Exercise material:
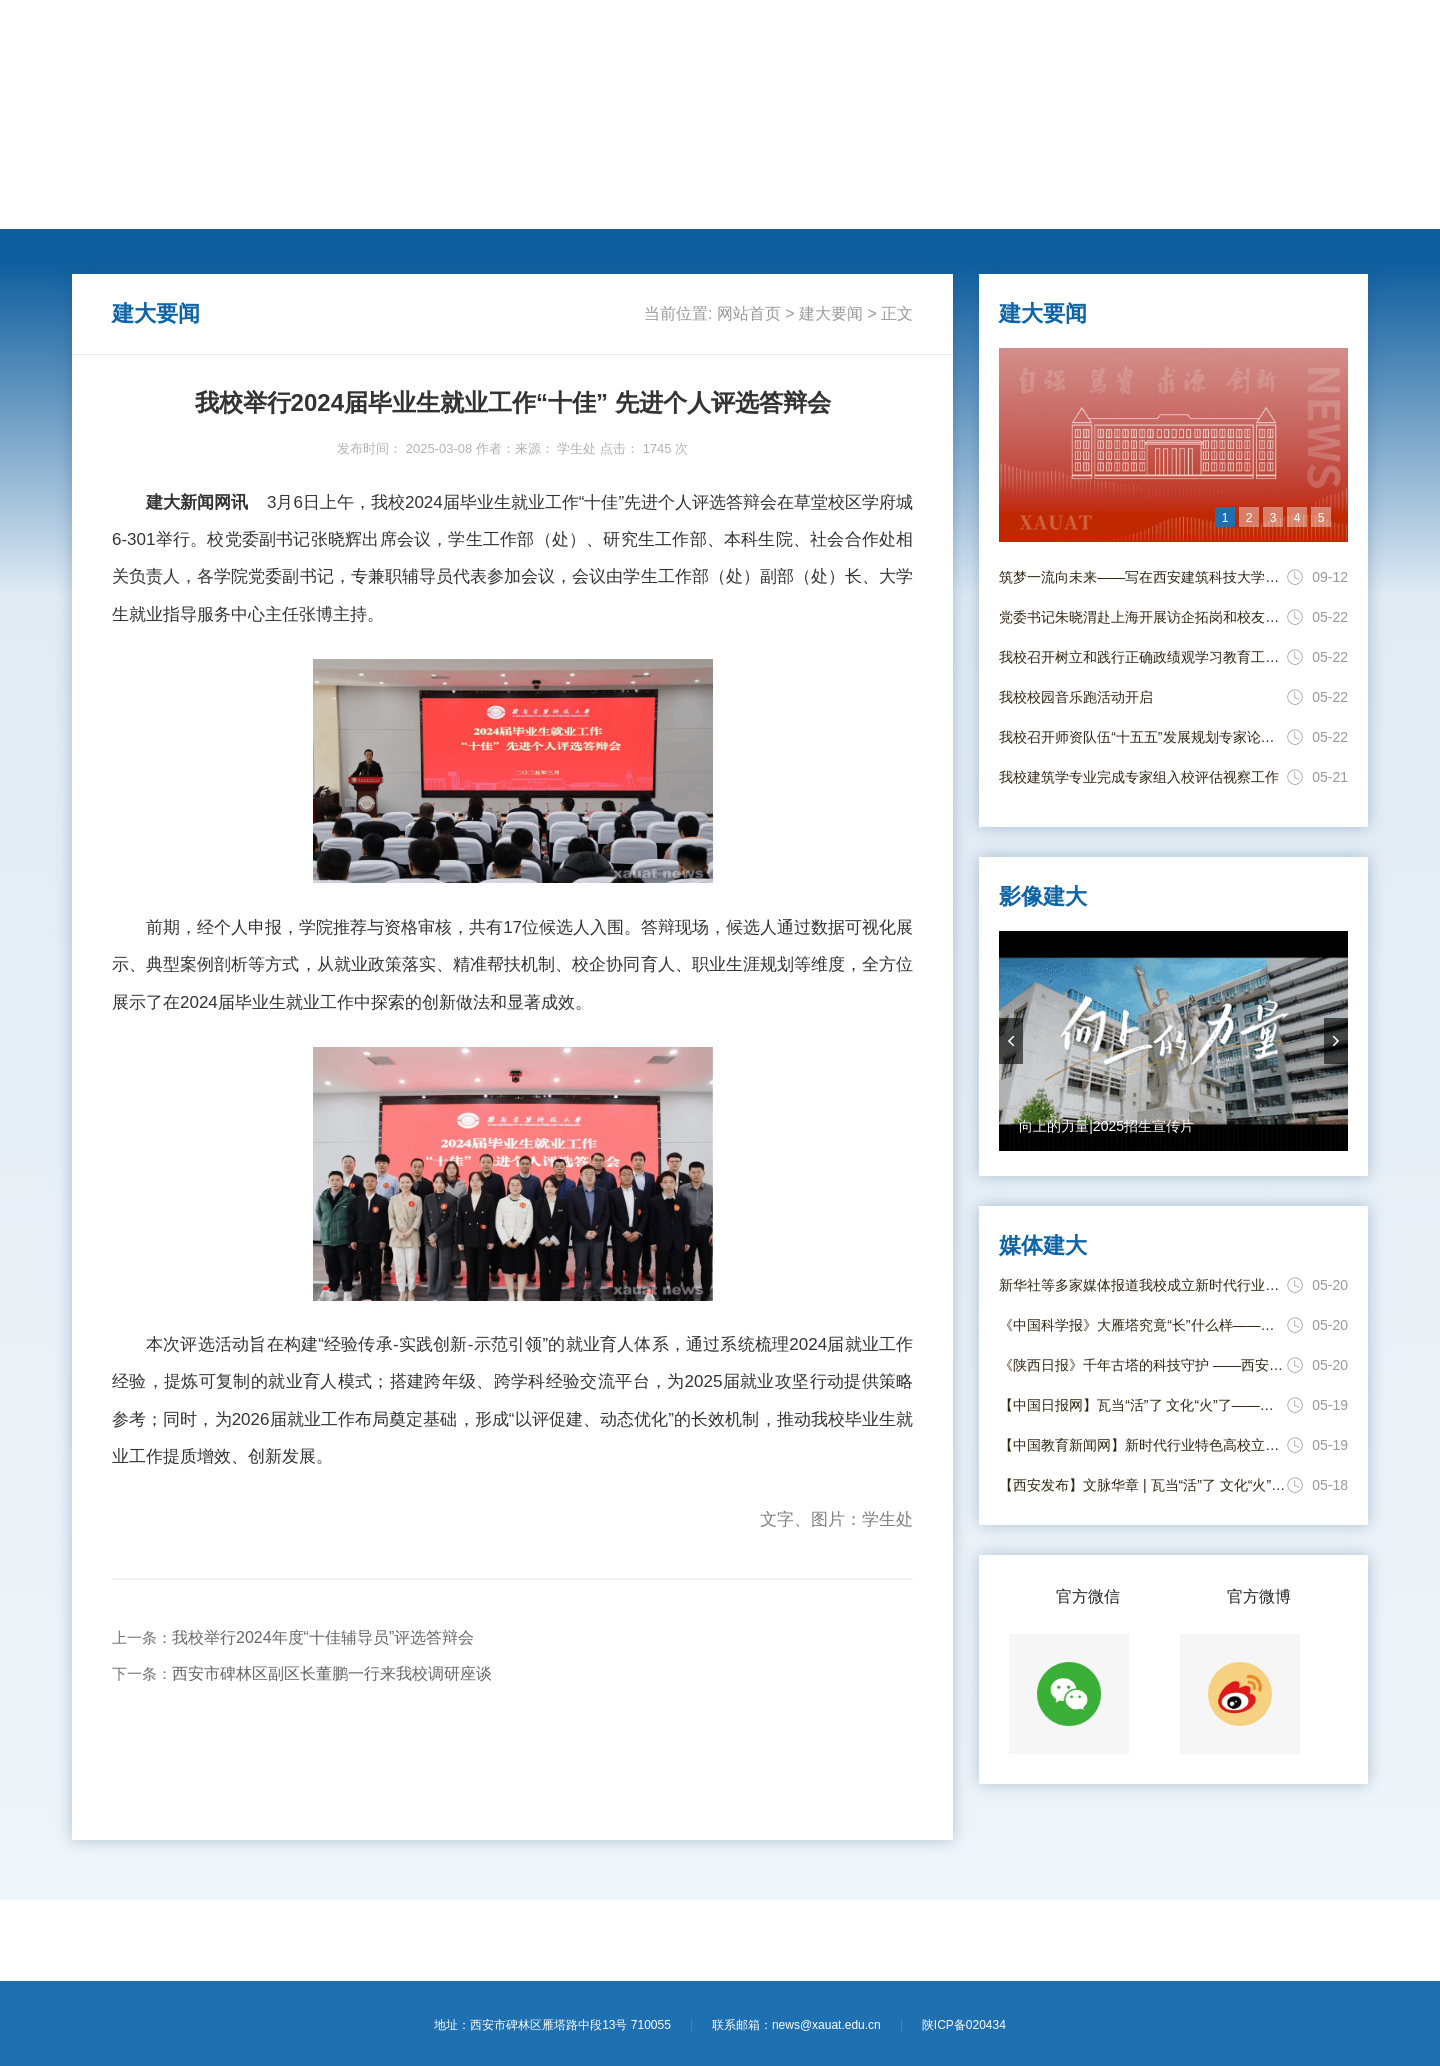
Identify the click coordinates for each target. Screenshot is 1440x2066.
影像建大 (1049, 206)
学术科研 (454, 206)
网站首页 (114, 206)
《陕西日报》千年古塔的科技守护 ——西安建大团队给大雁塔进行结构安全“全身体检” (1143, 1365)
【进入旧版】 (1326, 38)
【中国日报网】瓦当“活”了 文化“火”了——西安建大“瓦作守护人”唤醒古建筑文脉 (1143, 1405)
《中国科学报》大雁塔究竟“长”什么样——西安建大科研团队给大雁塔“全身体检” (1143, 1325)
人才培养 (369, 206)
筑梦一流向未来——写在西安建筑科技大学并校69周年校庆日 (1143, 577)
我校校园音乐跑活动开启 (1076, 697)
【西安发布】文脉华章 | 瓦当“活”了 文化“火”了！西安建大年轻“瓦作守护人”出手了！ (1143, 1485)
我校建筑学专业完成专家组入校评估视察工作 (1139, 777)
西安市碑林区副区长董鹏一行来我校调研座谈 (332, 1673)
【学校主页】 (1238, 38)
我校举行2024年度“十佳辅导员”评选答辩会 (323, 1637)
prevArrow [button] (1011, 1041)
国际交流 (539, 206)
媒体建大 (879, 206)
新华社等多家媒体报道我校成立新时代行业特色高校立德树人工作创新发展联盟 (1143, 1285)
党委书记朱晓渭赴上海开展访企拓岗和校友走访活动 (1143, 617)
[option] (1173, 445)
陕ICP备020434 (964, 2025)
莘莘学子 (624, 206)
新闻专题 (794, 206)
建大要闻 (199, 206)
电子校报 (964, 206)
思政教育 (709, 206)
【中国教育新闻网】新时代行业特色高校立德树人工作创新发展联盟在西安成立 (1143, 1445)
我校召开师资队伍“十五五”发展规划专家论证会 (1143, 737)
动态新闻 (284, 206)
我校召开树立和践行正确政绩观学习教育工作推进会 (1143, 657)
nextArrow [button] (1336, 1041)
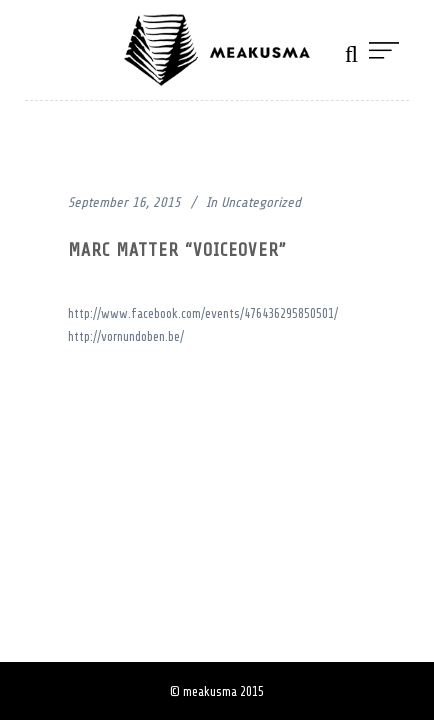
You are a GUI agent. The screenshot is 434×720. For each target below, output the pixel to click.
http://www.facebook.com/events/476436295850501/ (203, 313)
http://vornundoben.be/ (126, 336)
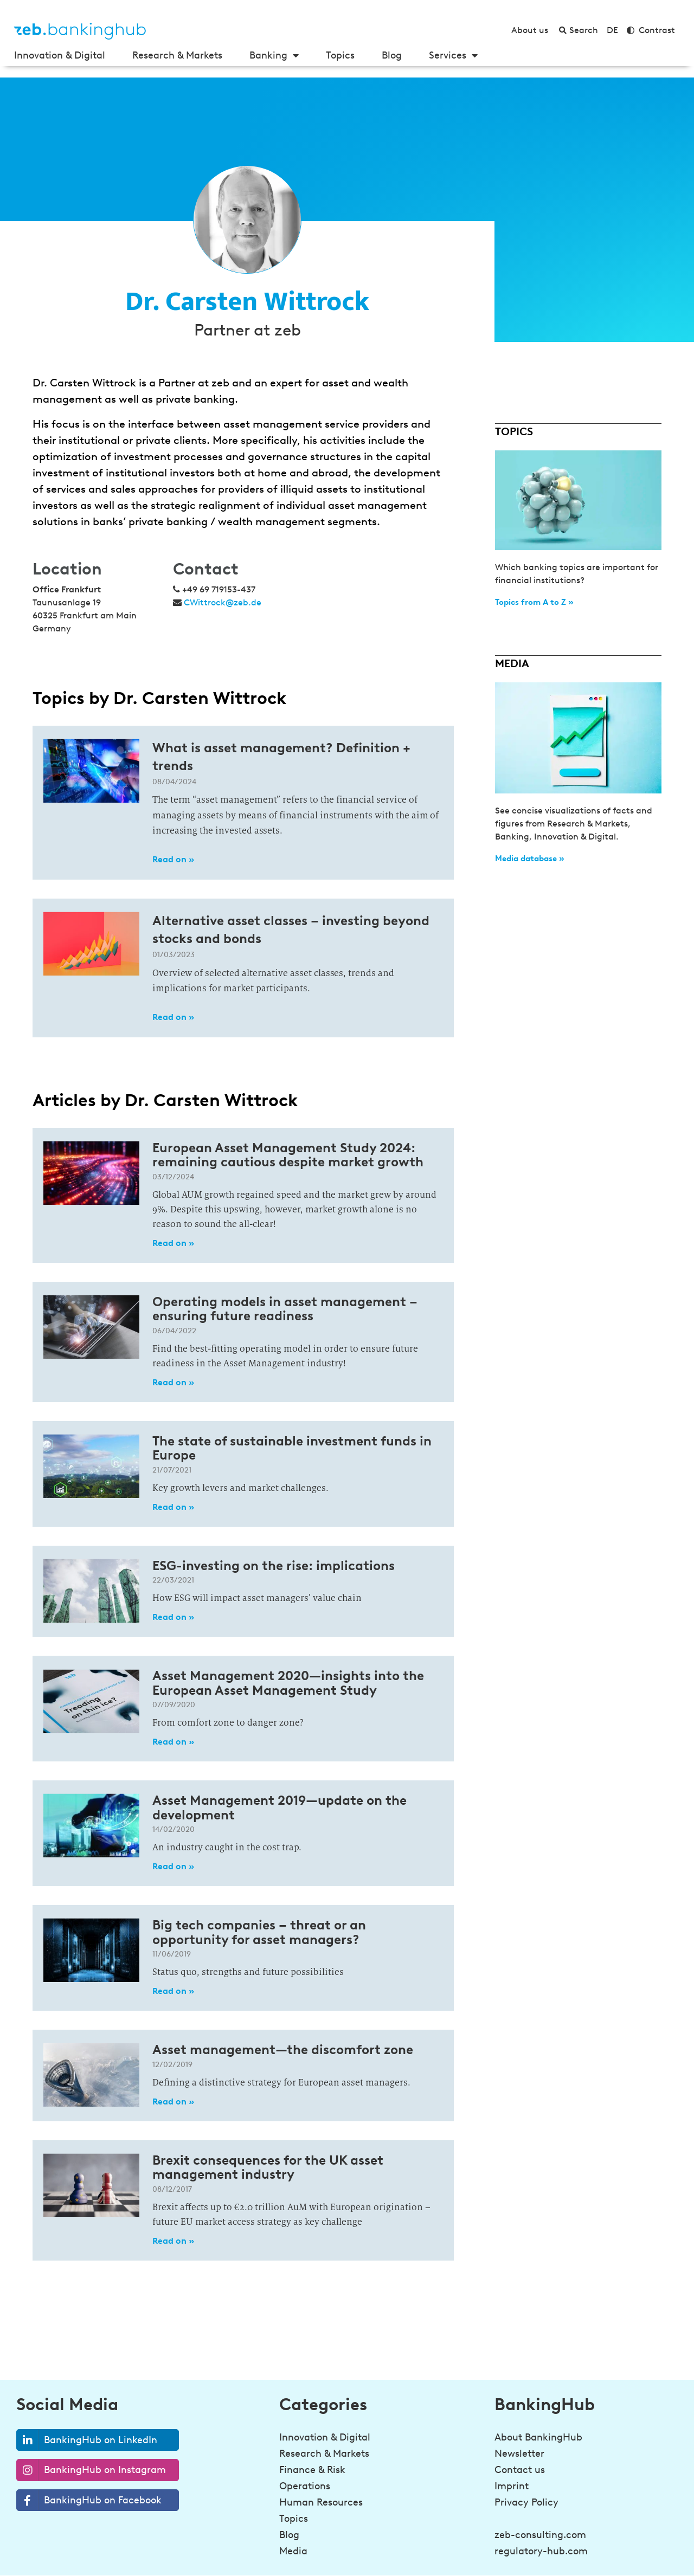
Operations (304, 2486)
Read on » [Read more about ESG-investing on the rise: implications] (173, 1617)
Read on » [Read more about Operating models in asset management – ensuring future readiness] (173, 1382)
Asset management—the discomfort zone (282, 2049)
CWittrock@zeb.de (222, 602)
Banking (274, 55)
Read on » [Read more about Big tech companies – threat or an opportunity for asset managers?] (173, 1991)
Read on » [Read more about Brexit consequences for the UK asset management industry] (173, 2241)
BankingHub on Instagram (91, 2470)
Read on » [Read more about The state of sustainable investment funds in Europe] (173, 1507)
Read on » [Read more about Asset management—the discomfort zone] (173, 2101)
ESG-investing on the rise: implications (273, 1565)
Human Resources (321, 2502)
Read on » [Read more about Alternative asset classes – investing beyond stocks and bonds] (173, 1017)
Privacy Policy (526, 2502)
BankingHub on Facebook (89, 2500)
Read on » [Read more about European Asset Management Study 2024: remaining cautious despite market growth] (173, 1243)
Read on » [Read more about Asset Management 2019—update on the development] (173, 1866)
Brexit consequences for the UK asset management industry (267, 2167)
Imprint (511, 2486)
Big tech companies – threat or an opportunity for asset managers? (259, 1932)
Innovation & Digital (59, 55)
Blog (392, 55)
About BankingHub (538, 2437)
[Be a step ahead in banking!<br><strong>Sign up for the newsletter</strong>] (493, 2546)
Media (293, 2551)
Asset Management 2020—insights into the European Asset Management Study (288, 1682)
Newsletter (519, 2453)
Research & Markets (177, 55)
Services (453, 55)
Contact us (519, 2470)
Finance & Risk (312, 2470)
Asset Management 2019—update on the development (279, 1807)
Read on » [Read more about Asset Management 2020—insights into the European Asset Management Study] (173, 1741)
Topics (340, 55)
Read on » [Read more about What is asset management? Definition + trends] (173, 859)
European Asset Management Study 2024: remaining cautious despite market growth (287, 1155)
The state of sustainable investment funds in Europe (292, 1448)
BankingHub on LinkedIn (87, 2440)
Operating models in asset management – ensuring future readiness (284, 1308)
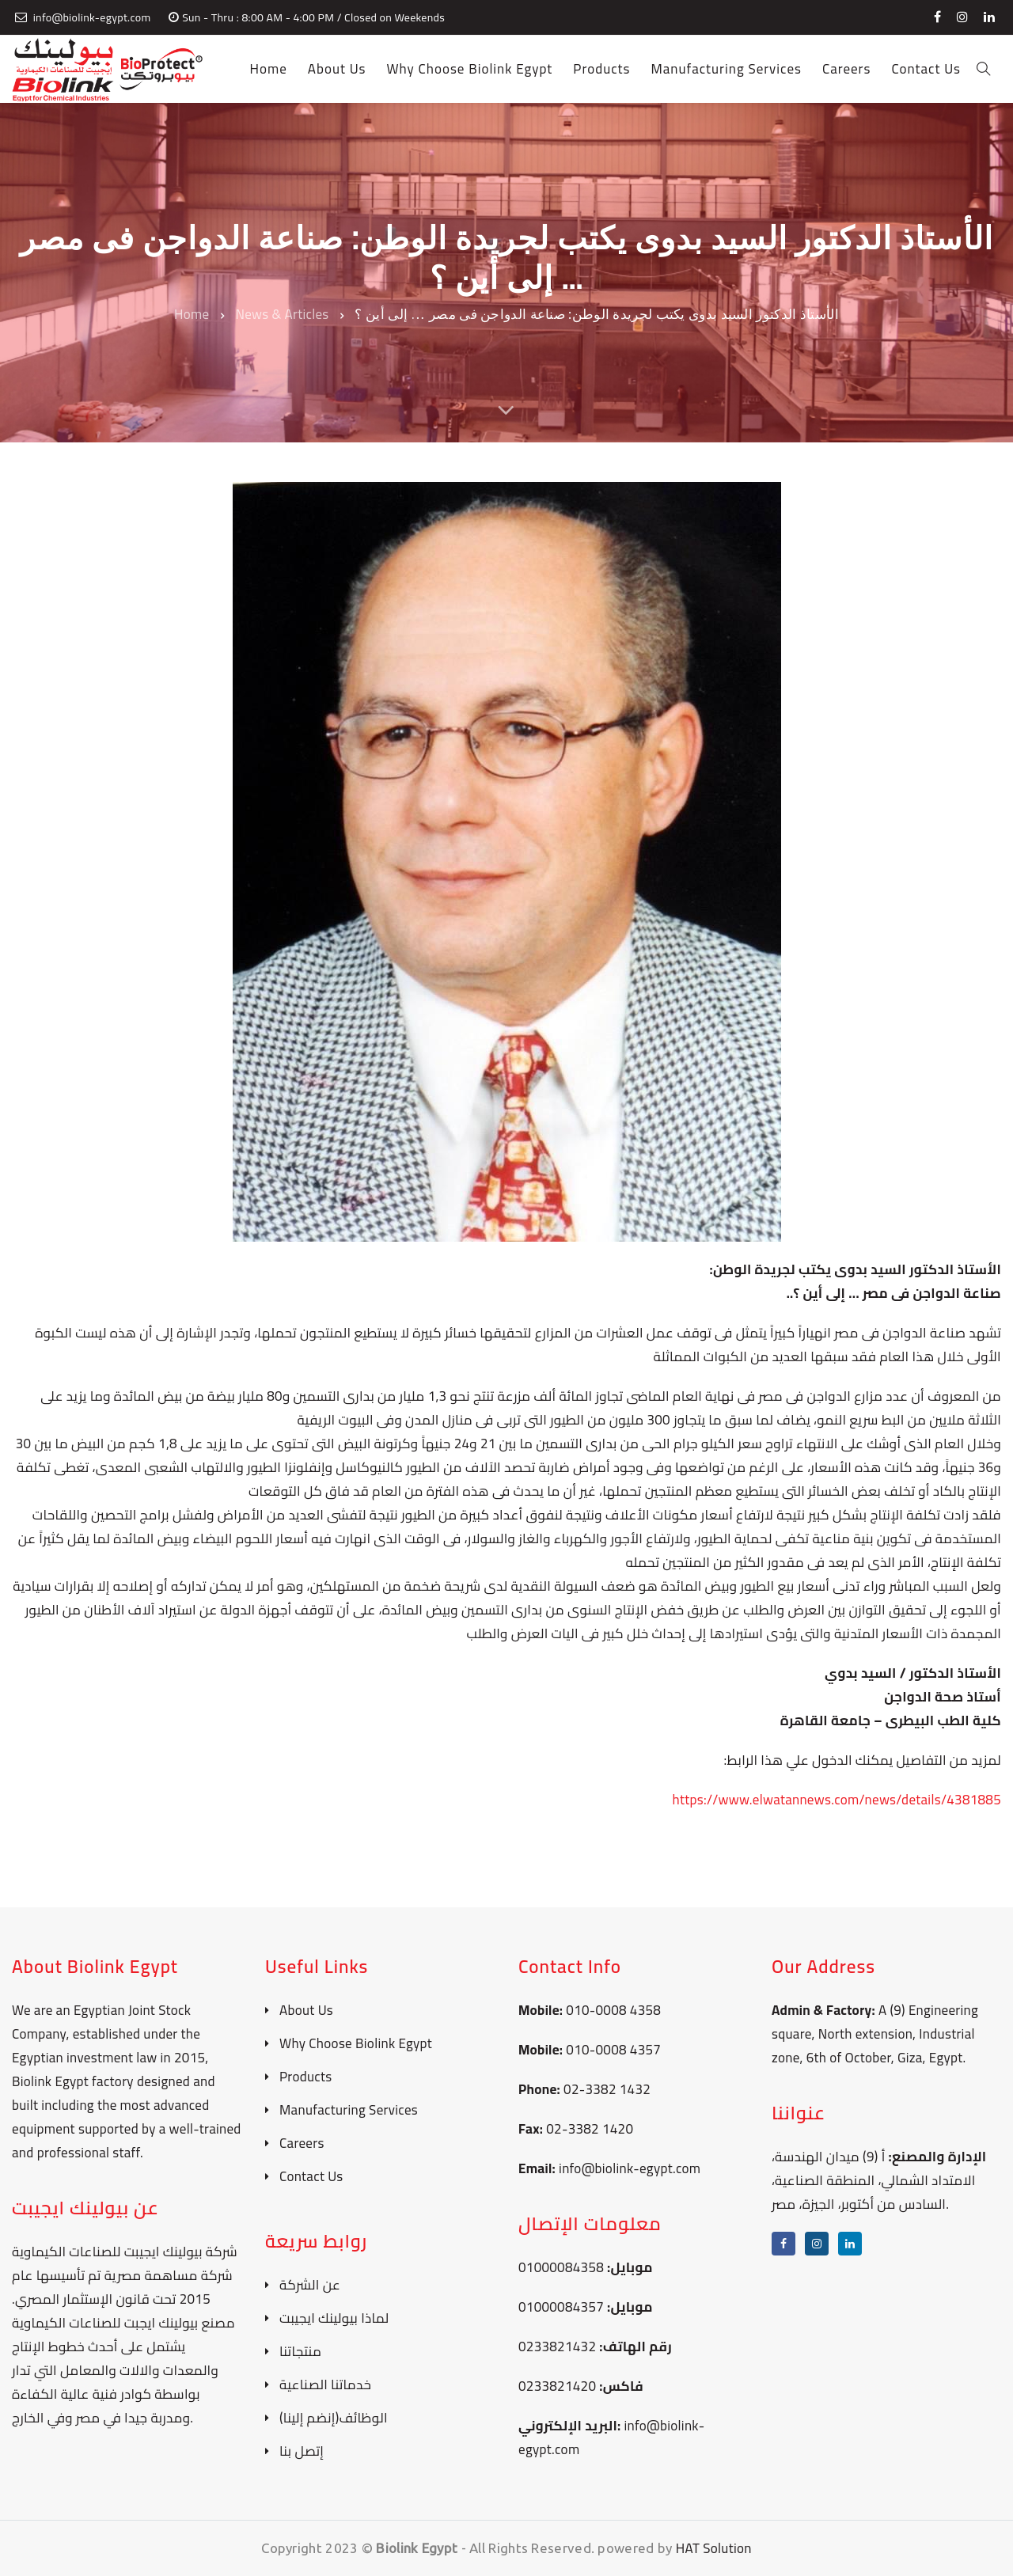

Your task: Please return the entries from the line with "陕ICP备020434 (964, 2025)" up to and including the line with "industry] (173, 2241)", copied line for line. Omit the pictures from your answer.

Exercise solution:
陕ICP备020434 (964, 2025)
莘莘学子 (624, 206)
新闻专题 (794, 206)
建大要闻 (199, 206)
电子校报 (964, 206)
思政教育 (709, 206)
【中国教育新闻网】新时代行业特色高校立德树人工作创新发展联盟在西安成立 (1143, 1445)
我校召开师资队伍“十五五”发展规划专家论证会 (1143, 737)
动态新闻 (284, 206)
我校召开树立和践行正确政绩观学习教育工作推进会 (1143, 657)
nextArrow [button] (1336, 1041)
You are a GUI agent. The screenshot is 434×720. For each target below, output the pixel to click.
http://www.facebook.com/events/476436295850501/ (203, 313)
http://vornundoben.be/ (126, 336)
Operations (304, 2486)
Read on » [Read more about ESG-investing on the rise: implications] (173, 1617)
Read on » [Read more about Operating models in asset management – ensuring future readiness] (173, 1382)
Asset management—the discomfort zone (282, 2049)
CWittrock@zeb.de (222, 602)
Banking (274, 55)
Read on » [Read more about Big tech companies – threat or an opportunity for asset managers?] (173, 1991)
Read on » [Read more about Brexit consequences for the UK asset management industry] (173, 2241)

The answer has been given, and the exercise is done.